September 15, 2016 - November 19, 2016

“As an artist I am interested in where high and low culture intersects and how images carry meaning within a society that consumes a huge amount of visual information.”

Craig Clifford’s creative practice is an exercise in the transformation of common objects and an investigation into how context, expectation and gaze affect our experience with the things we live with. He uses the technique of casting to transform found objects and forms into rich tableaus that use color and texture to alter the perception of space and draw the viewer into a complex experience.

Clifford’s pieces are made by the assemblage of hundreds of press molded kitsch forms to create texture that at first glance seems to be a mere surface but then draws the viewer in with slices of recognizable imagery. In his work he uses the trite, sentimentalized images that come from commercial plaster molds. In fine art, ceramics is often considered low art and within ceramics commercial molds are the lowest form of clay as they require no skill or creativity and represent images and clichés as crass novelty items. However Clifford transforms these hollow, commercial reproductions of ‘art’ to create his work.

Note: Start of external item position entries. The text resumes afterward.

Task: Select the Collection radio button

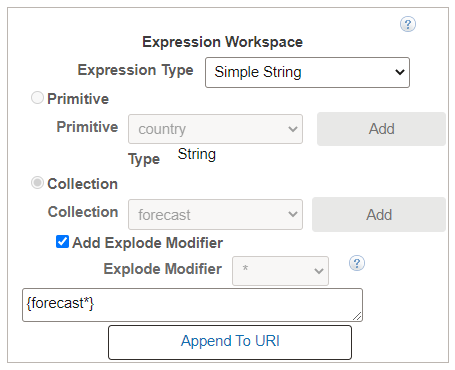Action: click(37, 183)
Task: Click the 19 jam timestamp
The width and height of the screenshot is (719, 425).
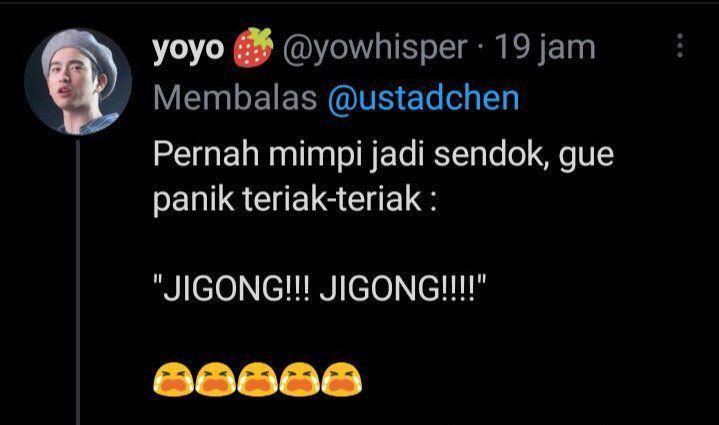Action: coord(544,48)
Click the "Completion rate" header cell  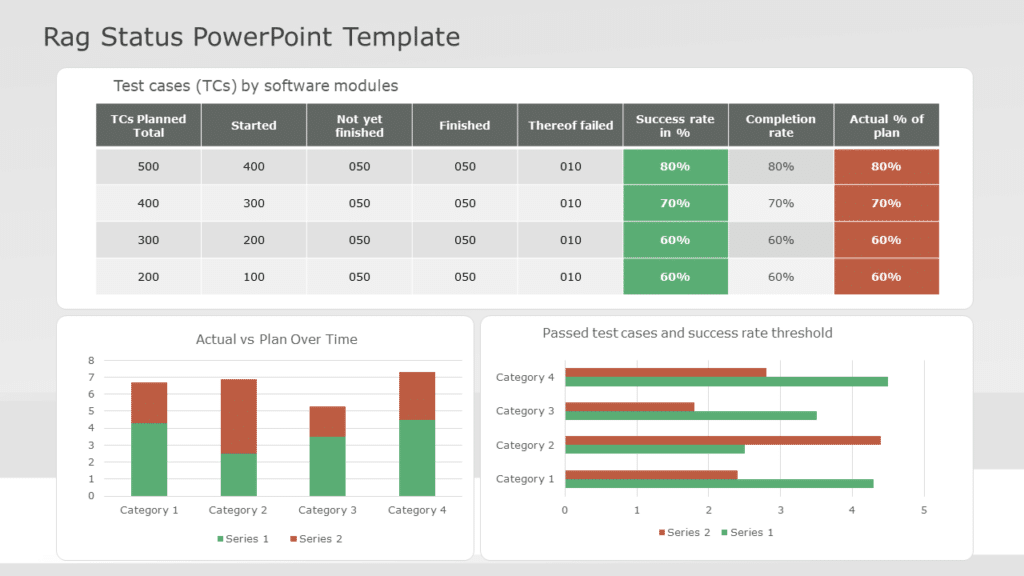(x=781, y=125)
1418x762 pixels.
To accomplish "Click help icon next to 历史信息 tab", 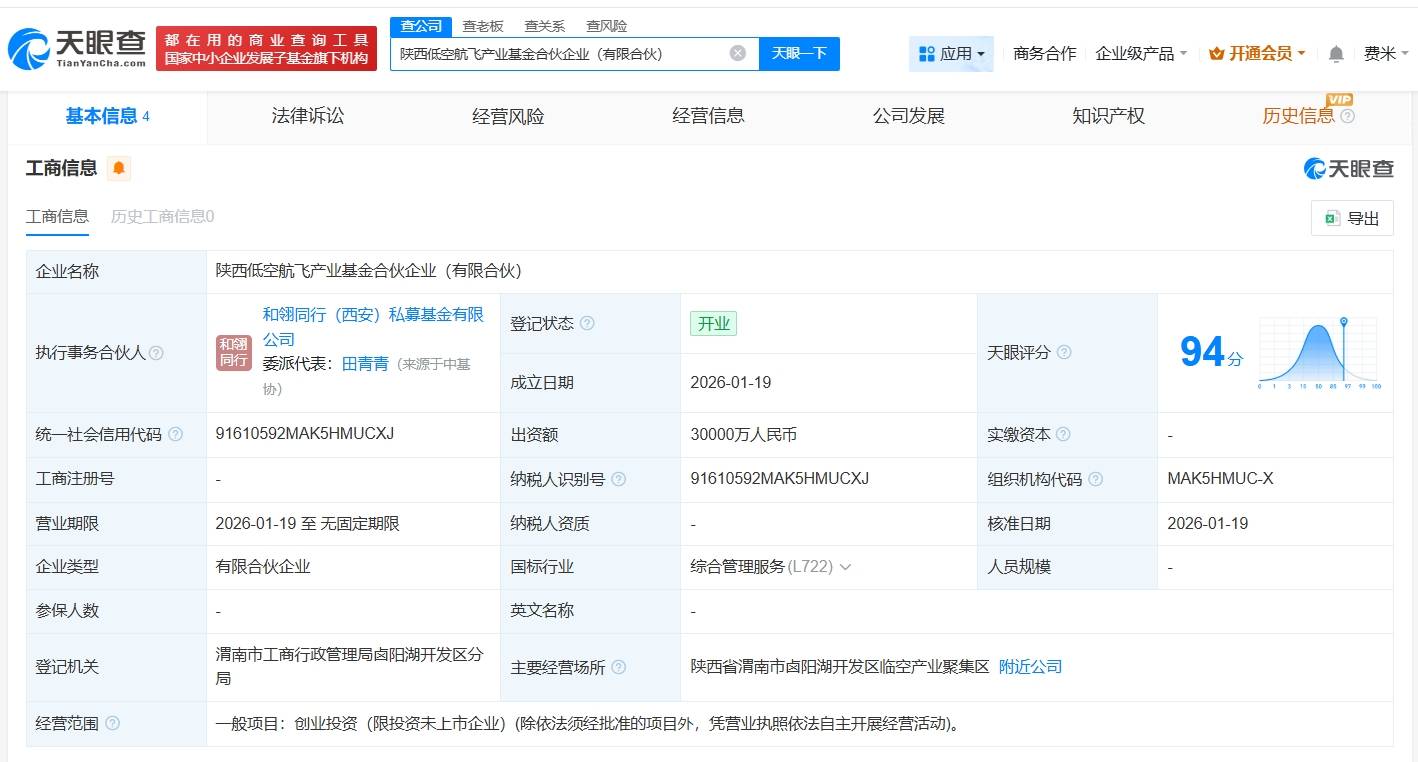I will click(1347, 116).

The forms themselves are cast from found objects like refined teacups and serving pieces from cast off china sets. He states, “For myself, these objects are images of refinement and wealth and act as a contrast to the surface imagery. The pieces show themselves in layers of information that take time to reveal themselves to the viewer.” Clifford utilizes color as another layer for the work, both hiding and accenting the texture and form. He works in assemblage and uses material culture to create works that recontextualize the familiar until it is transformed and unrecognizable.

Craig Clifford received his BFA from California State University Long Beach his MFA from Louisiana State University. He exhibits his work nationally and internationally and has been included in the 2007 and 2009 World Ceramic Biennial in South Korea. He currently resides in Appleton, Wisconsin.